**WHAT IS REQUIRED**
Set down again exactly the lines of the listing below that fall between the line holding "Task: Close the Cygwin Setup window" and the line holding "Task: Select the Contact Us clipboard", inclusive.

**DATA SUPPLIED**
++++++++++

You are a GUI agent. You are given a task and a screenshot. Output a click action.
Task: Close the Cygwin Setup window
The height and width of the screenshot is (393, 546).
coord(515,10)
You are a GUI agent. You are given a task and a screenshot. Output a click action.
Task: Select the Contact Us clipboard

++++++++++

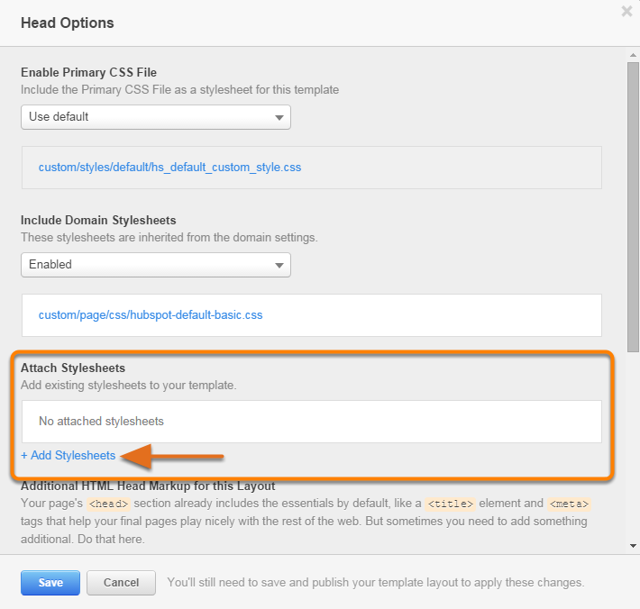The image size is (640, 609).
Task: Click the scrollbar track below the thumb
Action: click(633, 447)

++++++++++

**RESPONSE TO THE TASK**
Task: Close the Cygwin Setup window
The height and width of the screenshot is (393, 546).
coord(515,10)
You are a GUI agent. You are given a task and a screenshot. Output a click action.
Task: Select the Contact Us clipboard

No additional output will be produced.